- [Exercise prompt]
Retype the lines of material from the line with "Open the @CFKArgentina" up to and including the line with "click(x=500, y=306)", reproducing each one precisely.

------------------------------------------------------------------------

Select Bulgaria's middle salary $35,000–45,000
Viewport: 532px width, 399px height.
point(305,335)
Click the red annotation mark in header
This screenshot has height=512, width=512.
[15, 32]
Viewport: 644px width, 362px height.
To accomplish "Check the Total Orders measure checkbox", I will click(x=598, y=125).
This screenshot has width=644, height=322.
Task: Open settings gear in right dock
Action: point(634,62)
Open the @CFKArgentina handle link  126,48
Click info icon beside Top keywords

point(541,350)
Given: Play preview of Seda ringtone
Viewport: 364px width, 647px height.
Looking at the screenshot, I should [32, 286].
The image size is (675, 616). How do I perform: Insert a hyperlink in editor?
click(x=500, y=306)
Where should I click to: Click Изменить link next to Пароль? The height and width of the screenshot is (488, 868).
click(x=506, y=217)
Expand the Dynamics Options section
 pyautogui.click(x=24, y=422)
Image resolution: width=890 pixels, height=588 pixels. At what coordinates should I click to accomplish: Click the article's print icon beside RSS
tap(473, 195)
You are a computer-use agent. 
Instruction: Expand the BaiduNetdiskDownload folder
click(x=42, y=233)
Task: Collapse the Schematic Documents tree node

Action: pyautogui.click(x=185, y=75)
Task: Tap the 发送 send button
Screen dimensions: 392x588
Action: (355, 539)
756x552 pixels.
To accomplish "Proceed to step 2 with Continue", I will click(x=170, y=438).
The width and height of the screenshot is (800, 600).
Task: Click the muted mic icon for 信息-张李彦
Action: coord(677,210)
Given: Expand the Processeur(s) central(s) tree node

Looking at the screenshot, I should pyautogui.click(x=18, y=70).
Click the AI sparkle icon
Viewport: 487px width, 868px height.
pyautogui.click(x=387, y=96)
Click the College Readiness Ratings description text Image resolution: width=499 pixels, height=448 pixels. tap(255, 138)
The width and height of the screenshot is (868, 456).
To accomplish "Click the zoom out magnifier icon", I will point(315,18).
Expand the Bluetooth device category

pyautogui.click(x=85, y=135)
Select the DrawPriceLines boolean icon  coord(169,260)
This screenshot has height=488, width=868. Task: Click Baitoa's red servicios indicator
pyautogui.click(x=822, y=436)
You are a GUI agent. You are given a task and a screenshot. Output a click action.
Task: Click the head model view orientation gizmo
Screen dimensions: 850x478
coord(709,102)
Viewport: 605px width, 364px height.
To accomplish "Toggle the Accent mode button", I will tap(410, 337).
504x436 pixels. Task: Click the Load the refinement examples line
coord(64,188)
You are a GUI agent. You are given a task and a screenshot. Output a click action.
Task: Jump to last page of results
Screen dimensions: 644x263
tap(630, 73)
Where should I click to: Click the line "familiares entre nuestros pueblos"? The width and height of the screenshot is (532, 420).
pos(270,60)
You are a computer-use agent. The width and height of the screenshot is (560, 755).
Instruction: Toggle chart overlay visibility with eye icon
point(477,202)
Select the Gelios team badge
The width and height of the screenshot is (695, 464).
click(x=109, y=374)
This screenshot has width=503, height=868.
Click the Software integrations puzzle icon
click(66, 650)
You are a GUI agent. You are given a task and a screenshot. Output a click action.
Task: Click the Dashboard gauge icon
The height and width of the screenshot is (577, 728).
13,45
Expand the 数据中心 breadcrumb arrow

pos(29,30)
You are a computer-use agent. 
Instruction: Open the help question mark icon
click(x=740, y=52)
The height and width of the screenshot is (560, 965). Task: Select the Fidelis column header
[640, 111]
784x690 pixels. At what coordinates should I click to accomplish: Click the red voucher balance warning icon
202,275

------------------------------------------------------------------------

- [Response to the exercise]
Open the @CFKArgentina handle link  126,48
Click info icon beside Top keywords

point(541,350)
Given: Play preview of Seda ringtone
Viewport: 364px width, 647px height.
Looking at the screenshot, I should [32, 286].
The image size is (675, 616). How do I perform: Insert a hyperlink in editor?
click(x=500, y=306)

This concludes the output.